Saturday, May 7, 2022

1982@40: PORNOGRAPHY - THE CURE

So, what is it about Pornography, The Cure's fourth platter? Sounds like classic early Cure with a string of good songs but seems impossible to remember after you've played it?

Bands develop through mutation. They start with something signature that, in exhausting it, changes as each phase gives way to the next and the process, looked at over time later, constant morphing, a twisted monstrosity. Joy Division seemed to metamorphose from Unknown Pleasures to Closer but the lineage still looks misshapen and ugly, the transformation has taken work and feels like it.

The Cure are strange here. From Three Imaginary Boys to Seventeen Seconds to Faith to Pornography I hear less the constant difficult birth of other bands than a steady intensification of one approach over time. You can easily trace the melodic patterns just of the vocal parts from Fire in Cairo to 100 Years but where the first is studiously spare, almost arid, the latter is dense and swollen. It's almost as though someone steadily poured a vat of cornflour into the music. Pornography is the monster version of Three Imaginary Boys. Afterwards, things changed: more light, more variety, more air, more success. Until then there was this.
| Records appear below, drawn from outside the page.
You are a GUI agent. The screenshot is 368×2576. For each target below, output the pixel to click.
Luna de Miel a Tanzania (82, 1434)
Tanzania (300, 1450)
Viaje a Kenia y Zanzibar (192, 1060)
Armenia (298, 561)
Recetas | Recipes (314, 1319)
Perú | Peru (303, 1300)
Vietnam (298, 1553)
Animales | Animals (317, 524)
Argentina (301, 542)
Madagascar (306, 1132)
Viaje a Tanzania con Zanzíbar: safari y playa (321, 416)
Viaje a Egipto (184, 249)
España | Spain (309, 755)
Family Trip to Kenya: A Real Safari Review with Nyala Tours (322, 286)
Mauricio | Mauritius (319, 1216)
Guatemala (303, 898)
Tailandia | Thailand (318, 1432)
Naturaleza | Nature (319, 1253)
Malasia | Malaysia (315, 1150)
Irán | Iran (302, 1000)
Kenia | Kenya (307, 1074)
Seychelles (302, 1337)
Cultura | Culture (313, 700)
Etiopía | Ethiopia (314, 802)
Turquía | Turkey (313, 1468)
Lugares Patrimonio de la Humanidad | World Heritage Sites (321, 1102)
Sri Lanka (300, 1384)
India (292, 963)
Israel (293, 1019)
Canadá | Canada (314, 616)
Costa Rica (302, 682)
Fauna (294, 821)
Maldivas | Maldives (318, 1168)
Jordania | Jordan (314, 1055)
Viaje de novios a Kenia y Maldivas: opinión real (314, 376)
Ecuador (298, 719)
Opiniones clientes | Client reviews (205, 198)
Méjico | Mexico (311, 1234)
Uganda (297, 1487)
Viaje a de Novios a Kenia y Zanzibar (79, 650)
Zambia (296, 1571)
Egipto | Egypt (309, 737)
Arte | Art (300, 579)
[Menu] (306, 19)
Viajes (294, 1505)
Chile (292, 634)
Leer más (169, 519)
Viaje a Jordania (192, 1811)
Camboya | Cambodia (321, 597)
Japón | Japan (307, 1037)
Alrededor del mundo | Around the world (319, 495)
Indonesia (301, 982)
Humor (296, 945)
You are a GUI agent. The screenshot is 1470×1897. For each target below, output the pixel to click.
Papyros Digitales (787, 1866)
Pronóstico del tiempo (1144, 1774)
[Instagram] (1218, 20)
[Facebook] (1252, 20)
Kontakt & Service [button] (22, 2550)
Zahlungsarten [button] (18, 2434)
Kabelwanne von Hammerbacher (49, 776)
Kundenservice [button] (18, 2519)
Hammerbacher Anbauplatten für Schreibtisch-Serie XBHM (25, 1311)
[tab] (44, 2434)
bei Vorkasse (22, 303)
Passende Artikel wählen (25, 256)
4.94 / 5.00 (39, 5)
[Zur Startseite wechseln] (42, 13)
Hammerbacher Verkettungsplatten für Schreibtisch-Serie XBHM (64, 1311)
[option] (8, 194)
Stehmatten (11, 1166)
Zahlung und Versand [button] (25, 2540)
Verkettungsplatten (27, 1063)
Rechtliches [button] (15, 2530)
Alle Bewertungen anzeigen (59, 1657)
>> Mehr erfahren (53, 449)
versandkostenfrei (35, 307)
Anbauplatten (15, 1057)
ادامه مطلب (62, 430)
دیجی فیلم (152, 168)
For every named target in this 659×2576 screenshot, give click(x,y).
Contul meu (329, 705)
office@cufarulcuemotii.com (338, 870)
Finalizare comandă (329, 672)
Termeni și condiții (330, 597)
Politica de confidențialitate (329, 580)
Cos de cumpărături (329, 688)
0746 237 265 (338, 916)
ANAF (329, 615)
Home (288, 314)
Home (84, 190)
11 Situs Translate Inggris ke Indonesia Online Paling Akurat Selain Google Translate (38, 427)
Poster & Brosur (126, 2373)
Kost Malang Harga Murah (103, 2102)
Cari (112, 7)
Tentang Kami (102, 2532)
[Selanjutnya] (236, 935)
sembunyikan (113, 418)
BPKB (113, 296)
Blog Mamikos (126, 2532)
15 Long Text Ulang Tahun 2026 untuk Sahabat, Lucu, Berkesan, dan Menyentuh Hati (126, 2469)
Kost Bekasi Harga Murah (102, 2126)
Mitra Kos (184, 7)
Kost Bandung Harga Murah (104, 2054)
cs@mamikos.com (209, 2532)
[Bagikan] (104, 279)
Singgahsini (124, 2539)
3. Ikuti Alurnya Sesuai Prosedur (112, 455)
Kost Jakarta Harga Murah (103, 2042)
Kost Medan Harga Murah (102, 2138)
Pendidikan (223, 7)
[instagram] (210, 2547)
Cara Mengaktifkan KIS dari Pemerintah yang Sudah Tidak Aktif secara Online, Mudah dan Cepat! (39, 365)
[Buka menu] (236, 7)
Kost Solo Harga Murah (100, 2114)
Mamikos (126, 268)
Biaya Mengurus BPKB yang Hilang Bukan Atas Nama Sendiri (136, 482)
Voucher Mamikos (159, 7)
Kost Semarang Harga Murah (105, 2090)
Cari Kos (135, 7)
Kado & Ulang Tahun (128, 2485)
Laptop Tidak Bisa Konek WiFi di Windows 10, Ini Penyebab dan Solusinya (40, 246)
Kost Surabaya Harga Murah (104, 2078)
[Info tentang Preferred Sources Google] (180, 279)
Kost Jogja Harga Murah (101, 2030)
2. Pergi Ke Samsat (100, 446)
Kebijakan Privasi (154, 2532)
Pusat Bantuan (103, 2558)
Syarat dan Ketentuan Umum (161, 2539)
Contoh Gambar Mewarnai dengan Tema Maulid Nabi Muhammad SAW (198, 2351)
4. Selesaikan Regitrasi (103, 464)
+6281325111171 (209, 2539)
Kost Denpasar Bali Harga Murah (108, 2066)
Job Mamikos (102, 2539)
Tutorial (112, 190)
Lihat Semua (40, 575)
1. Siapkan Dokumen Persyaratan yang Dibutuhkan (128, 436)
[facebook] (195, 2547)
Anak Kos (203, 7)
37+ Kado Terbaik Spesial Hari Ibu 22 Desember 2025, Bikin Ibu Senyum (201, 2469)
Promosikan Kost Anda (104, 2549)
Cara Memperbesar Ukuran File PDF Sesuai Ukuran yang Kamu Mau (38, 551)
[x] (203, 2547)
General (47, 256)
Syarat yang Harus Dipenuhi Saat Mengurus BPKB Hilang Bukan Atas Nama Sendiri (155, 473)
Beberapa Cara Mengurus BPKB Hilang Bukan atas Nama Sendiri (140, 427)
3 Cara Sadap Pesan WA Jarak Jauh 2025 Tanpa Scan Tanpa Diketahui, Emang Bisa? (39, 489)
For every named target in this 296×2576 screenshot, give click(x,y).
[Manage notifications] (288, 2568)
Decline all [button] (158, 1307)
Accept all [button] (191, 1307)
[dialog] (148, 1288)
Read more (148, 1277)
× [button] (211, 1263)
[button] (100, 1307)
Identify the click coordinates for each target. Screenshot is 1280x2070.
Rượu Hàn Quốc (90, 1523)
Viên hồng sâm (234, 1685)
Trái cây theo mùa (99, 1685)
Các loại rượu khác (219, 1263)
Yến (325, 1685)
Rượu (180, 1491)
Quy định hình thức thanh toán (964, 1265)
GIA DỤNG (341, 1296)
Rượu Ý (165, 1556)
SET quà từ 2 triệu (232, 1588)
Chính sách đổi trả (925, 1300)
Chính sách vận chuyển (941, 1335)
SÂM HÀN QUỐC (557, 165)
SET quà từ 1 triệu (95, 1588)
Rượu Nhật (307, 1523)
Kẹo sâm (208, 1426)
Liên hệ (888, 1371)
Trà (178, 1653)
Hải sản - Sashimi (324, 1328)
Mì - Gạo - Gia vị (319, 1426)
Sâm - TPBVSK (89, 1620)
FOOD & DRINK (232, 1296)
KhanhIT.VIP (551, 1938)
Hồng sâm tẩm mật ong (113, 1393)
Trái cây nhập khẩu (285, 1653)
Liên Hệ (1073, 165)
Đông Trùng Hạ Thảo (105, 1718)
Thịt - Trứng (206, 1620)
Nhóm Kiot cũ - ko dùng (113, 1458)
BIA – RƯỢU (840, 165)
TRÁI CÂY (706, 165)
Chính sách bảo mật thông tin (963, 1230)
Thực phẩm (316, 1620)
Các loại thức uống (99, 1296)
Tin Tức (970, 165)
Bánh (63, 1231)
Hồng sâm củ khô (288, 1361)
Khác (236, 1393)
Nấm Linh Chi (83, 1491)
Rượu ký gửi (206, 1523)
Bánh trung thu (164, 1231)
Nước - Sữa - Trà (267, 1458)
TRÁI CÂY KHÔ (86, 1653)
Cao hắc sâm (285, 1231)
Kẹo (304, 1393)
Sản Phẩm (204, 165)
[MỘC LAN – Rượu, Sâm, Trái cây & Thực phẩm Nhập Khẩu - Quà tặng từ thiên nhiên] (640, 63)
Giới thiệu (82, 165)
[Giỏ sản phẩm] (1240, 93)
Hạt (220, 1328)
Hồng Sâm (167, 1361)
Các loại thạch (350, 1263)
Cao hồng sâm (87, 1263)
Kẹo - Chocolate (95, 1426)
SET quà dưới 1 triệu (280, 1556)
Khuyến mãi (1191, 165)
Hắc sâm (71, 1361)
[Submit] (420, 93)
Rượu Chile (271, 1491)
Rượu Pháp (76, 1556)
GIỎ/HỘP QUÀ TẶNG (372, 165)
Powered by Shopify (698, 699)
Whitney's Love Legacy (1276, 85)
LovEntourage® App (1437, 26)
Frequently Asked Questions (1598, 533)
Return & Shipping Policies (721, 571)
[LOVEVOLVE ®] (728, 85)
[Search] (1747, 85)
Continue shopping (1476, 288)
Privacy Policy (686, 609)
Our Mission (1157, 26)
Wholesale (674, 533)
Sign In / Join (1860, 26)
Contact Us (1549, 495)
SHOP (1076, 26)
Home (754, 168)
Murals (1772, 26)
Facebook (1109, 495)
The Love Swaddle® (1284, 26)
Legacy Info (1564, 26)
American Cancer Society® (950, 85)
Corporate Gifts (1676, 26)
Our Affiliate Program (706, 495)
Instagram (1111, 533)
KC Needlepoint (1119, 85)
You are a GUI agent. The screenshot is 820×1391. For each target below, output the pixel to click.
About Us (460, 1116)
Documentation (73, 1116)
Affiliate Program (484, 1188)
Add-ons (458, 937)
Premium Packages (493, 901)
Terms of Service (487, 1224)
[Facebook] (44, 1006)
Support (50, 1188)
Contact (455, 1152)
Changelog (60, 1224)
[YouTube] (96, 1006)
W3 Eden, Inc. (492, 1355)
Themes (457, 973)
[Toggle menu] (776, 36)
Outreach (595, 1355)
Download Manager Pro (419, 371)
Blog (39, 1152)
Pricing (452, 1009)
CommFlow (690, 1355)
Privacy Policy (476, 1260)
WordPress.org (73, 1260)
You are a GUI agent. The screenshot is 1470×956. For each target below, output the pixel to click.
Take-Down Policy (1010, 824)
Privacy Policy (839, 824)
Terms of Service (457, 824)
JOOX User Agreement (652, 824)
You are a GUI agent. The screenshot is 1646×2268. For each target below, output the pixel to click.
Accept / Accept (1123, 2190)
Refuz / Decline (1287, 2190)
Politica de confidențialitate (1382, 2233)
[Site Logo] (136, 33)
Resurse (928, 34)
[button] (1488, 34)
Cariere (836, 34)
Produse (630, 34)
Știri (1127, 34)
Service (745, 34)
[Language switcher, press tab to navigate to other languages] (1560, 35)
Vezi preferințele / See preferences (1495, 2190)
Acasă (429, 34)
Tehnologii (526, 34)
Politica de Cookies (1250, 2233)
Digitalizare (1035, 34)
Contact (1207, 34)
I've put myself to a test here. I'm writing this one from memory. A little cheating has happened in that I've listened to it about five times in full over the last week. While I can recall the insistent whirling riff of the opening track and the aural break by the slower paced Siamese Twins to the backwards voice on the final and title track the rest just sounds like what an A.I. would create if programmed to make a Cure album.

The modal, minor tonality, the non rock drumming (is there a single snare hit in the whole record?) and the anguished vocals all fit the profile. There's even a single, Hanging Garden, but in context, it retreats into the texture. Compare and contrast the other single from this time that didn't make the album: Charlotte Sometimes. It feels like a classic, bigger than anything before with both space and intensity and a haunting refrain ("sometimes I dream"). I wonder if I'd notice it if it had been on the LP.

So far, all this sounds like a hatchet job. However, what is emerging as I write this is that, in being a kind of distillation of the band's music from the beginning to this point, it serves as a kind of intentional no-brainer. If you hear it you cannot argue that there's less craft on show. The production feels nothing but deliberate, vocals are variously out front or buried, the guitars and keyboards continue their rockless exploration, and so on. It just doesn't reward a close listen.

At the time it was released I'd heard a few tracks on 4ZZZ and was happy to hear another Cure record was in the offing. I was over someone's place for tea and biscuits one afternoon and noted the Curey music under our voices and gaffed, "can't wait to hear their new one." Um. "This is the new one," said mine host. While that was a decent joke on me he wasn't smirking in the slightest. And then he said something stranger still, for a Cure fan: "It's a bit Cure-ish, isn't it?"

And that's it, it's less Cure than Cure-ish. 

The other side of this is that when you put it on and go about your dailies it really sinks in. It's an album of album music the same way that Exile on Main Street or the White Album. You don't put Pornography on to hear The Figurehead, you put it on when you're in a Cure mood. This is apt and actually pretty useful, when you think about it. Apart from anything else it fits the history, the band were getting exhausted, physically and creatively and this record was meant to punish. It was meant to be Phil Spector in Hell, an angry note to themselves and all their fans: you want more? Take this!

The thing is that when you do listen over your shoulder while your doing your dishes or taking an urban hike, it comes to life as a living film score. It's the gloom of the early '80s for the ages. In comparison, you can get to name every track on Closer or Travelogue but Pornography is like the drunkest black light party you ever went to; there's no song by song, it's just an interminable corridor of bodies, noise and screams. But that's why it's good.